===== DATA PROVIDED =====

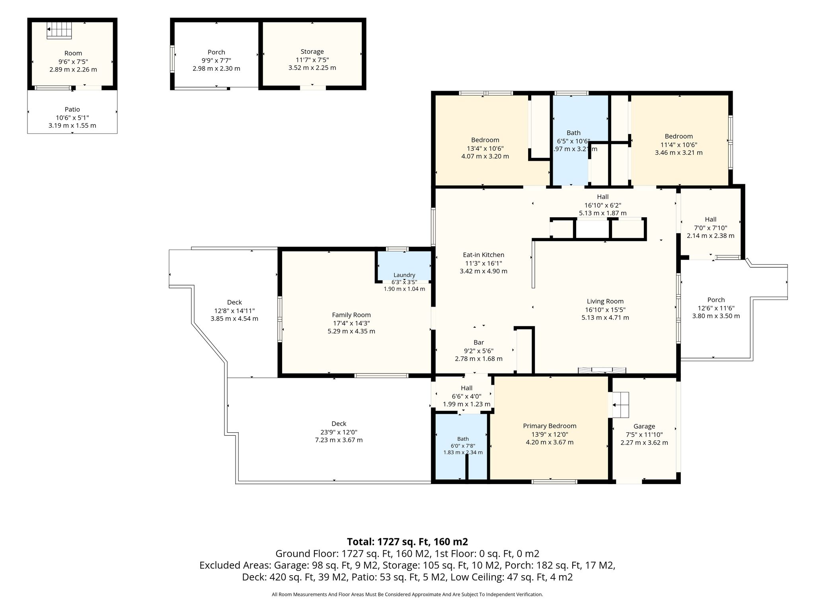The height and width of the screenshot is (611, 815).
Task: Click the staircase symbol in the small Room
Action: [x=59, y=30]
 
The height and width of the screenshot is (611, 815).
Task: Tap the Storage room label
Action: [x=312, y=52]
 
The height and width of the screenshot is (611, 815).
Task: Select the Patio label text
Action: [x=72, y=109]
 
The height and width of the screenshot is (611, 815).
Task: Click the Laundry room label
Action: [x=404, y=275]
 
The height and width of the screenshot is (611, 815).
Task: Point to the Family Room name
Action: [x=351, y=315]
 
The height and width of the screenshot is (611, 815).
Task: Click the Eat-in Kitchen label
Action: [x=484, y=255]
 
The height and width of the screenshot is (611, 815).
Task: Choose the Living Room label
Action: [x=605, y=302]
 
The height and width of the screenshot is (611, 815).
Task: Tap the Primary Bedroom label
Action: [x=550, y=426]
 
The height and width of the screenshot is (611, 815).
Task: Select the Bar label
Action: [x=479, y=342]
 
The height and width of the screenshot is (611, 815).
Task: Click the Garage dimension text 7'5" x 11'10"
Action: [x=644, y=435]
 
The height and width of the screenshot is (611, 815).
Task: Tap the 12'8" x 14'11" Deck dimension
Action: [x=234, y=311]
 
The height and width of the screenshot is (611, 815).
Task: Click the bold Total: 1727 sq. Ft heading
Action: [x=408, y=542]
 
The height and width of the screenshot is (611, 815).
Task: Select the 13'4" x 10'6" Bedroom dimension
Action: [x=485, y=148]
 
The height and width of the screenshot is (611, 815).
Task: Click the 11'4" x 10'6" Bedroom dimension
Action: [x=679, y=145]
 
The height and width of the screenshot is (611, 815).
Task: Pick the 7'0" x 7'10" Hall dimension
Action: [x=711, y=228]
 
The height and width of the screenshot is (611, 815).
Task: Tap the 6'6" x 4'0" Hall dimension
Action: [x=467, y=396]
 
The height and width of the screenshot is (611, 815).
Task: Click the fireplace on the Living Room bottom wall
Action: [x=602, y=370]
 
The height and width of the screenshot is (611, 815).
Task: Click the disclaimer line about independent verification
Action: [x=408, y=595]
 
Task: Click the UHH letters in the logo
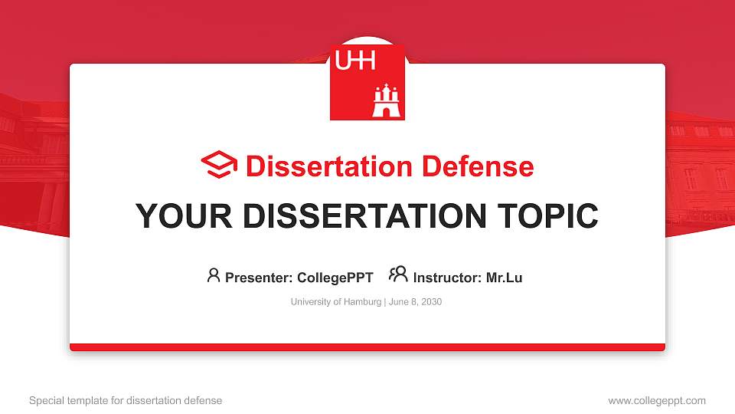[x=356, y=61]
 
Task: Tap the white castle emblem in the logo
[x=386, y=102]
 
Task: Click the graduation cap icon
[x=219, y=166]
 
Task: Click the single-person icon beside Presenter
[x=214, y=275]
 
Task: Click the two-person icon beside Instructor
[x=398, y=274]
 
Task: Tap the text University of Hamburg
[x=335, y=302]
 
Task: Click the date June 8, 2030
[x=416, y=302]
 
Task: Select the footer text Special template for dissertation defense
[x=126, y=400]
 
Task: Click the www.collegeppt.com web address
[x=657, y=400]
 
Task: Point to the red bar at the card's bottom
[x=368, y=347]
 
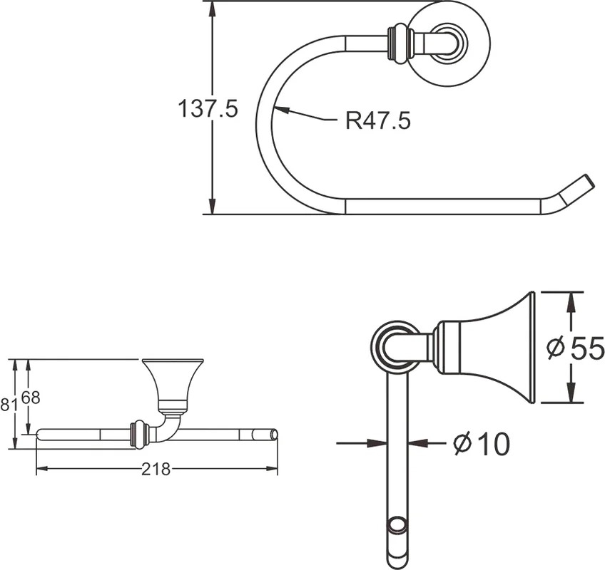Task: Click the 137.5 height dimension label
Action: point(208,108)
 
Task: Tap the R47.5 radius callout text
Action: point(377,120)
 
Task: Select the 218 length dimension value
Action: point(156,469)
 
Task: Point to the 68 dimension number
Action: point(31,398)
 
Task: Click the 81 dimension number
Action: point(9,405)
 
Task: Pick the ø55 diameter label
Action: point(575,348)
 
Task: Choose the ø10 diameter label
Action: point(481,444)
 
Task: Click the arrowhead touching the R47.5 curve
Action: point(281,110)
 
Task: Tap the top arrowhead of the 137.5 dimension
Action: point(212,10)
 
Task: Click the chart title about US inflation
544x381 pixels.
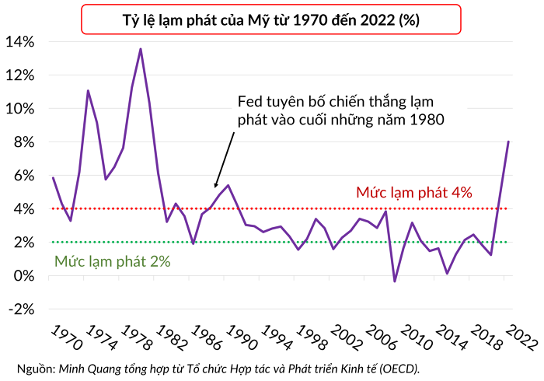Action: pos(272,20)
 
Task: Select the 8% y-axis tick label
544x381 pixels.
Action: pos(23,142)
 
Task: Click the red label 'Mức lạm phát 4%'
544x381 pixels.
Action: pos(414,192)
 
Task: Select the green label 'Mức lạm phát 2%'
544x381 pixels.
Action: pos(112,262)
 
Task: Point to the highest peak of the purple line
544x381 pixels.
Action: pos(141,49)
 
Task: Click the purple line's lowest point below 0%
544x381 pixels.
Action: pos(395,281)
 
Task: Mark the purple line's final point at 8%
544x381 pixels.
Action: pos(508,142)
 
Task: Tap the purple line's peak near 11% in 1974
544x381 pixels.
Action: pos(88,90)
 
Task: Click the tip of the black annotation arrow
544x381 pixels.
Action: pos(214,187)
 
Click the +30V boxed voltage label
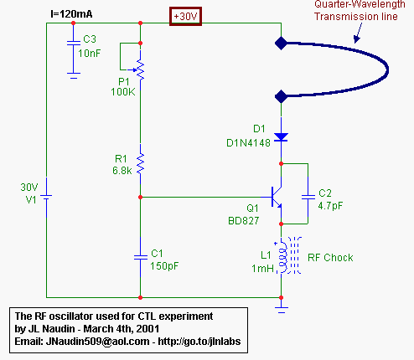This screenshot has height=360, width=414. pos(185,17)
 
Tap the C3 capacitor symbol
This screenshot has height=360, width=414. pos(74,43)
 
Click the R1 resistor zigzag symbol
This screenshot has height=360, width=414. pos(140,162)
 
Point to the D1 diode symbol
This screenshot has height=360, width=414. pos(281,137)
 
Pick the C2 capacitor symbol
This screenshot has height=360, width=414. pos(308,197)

=====
===== DATA PROVIDED =====

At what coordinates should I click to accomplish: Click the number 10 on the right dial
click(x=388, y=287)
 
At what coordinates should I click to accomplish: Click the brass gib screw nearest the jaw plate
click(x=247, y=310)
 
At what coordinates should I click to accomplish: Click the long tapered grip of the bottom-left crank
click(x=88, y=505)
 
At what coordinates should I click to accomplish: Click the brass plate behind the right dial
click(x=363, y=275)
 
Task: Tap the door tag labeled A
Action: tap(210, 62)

=====

Please retype the records above exactly, everything from the line containing "Task: Select the 218 length dimension value" down to the line containing "This screenshot has height=360, width=414. pos(140,162)", and leave the pictures out.

## [TASK ANSWER]
Task: Select the 218 length dimension value
Action: point(156,469)
 
Task: Point to the 68 dimension number
Action: point(31,398)
 
Task: Click the 81 dimension number
Action: point(9,405)
 
Task: Pick the ø55 diameter label
Action: point(575,348)
 
Task: Choose the ø10 diameter label
Action: point(481,444)
 
Task: Click the arrowhead touching the R47.5 curve
Action: point(281,110)
 
Task: Tap the top arrowhead of the 137.5 dimension
Action: point(212,10)
 
Task: Click the chart title about US inflation
544x381 pixels.
Action: pos(272,20)
 
Task: Select the 8% y-axis tick label
544x381 pixels.
Action: pos(23,142)
 
Task: Click the red label 'Mức lạm phát 4%'
544x381 pixels.
Action: pos(414,192)
 
Task: Select the green label 'Mức lạm phát 2%'
544x381 pixels.
Action: pos(112,262)
 
Task: Point to the highest peak of the purple line
544x381 pixels.
Action: pos(141,49)
 
Task: Click the purple line's lowest point below 0%
544x381 pixels.
Action: pos(395,281)
 
Task: Mark the purple line's final point at 8%
544x381 pixels.
Action: pos(508,142)
 
Task: Tap the purple line's peak near 11% in 1974
544x381 pixels.
Action: pos(88,90)
 
Task: Click the tip of the black annotation arrow
544x381 pixels.
Action: pos(214,187)
 
Click the +30V boxed voltage label
This screenshot has height=360, width=414. pos(185,17)
 
Tap the C3 capacitor symbol
This screenshot has height=360, width=414. pos(74,43)
 
Click the R1 resistor zigzag symbol
This screenshot has height=360, width=414. pos(140,162)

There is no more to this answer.